A series of videos created by Ogilvy and Mather London for Kronenbourg showed the Frenchman making the crossing in one hour, 25 minutes. Social media executions and a projection onto the Cliffs of Dover were used to extend the creative. Two videos were posted to show his journey, here and here.
The campaign ran for over a month, boasting high social media engagement and tricking a number of media outlets into think the #LeBigSwim was the real deal. This was an example of a highly engaging campaign but one where one can question who the audience were engaging with; Kronenbourg or Cantona? The videos were very focused on the latter and as a result Cantona steals some of the attention from the brand which seems to be overtaken by his strong personality.
Bank adverts have also dominated our screens over the last few months. The recent creativity with bank and branch advertising, and the fact that the new Lloyds TV advert was voted ad of the day by the Drum recently, has really made us think about what bank advertising has become and how it has changed since the banking crisis.
In a sector with such bad PR, a lot of brands have taken to brand building to try and improve the way their customers perceive them - but have they taken it too far and is any of it believable?
Examples include the Barclaycard advert in which 'Dad', with the help of the Barclaycard, manages to find eternal happiness. This was followed by Nationwide, where again, the Dad is the focus of a story about a scarf lovingly made by his son which gets lost, only to be found by a helpful staff member. The ad delivers the message that Nationwide will always be there when you need them most.
Lastly, the Lloyds ad, where the brand uses their classic black horse as the symbol of how the bank has been by your side through 250 years of ever-changing Britain. The creative is emotive and impactful but all of this begs the question as to whether this advertising is effective and believable.

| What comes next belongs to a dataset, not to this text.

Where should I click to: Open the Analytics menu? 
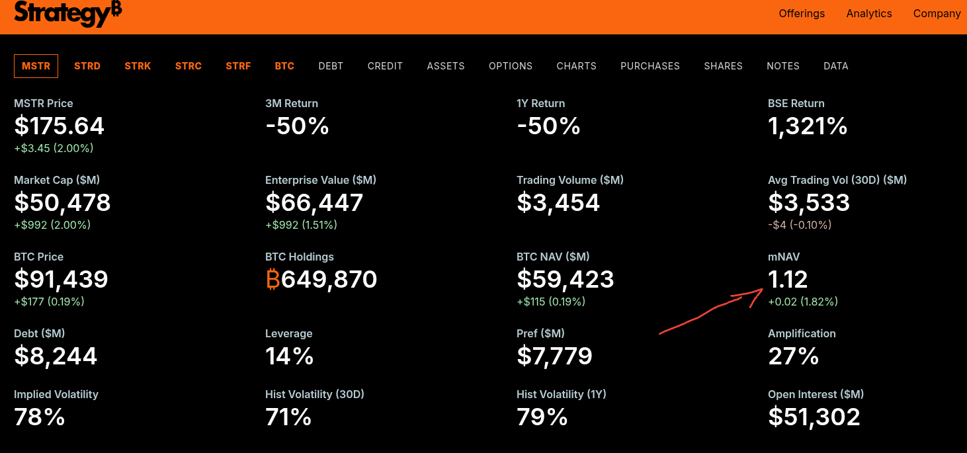pyautogui.click(x=869, y=13)
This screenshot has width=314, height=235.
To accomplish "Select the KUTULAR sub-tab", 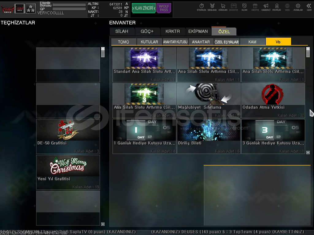I will 149,42.

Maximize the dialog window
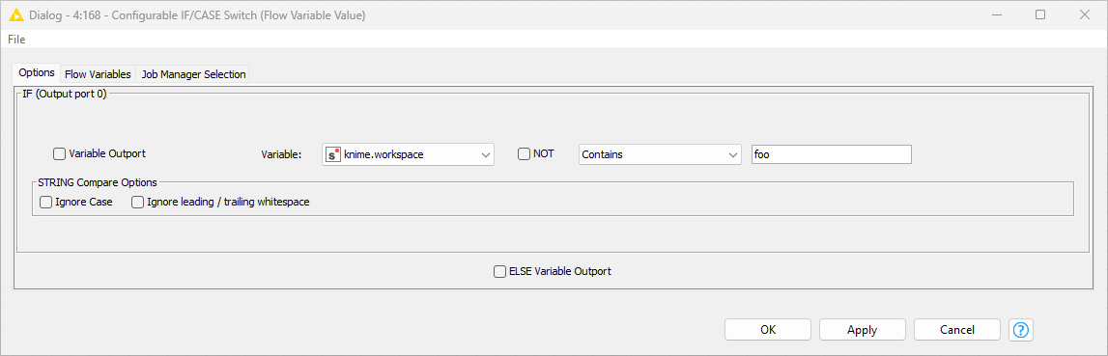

Are brands ignoring the obvious and simple answer to their advertising? Are they really considering what consumers want to know about them? In this current climate do customers want an emotional connection with a bank, or practical and helpful solutions? The other issue with these adverts is that they all, have, in essence, the same message and therefore, it becomes hard for customers to differentiate brand to brand or know where to place their trust.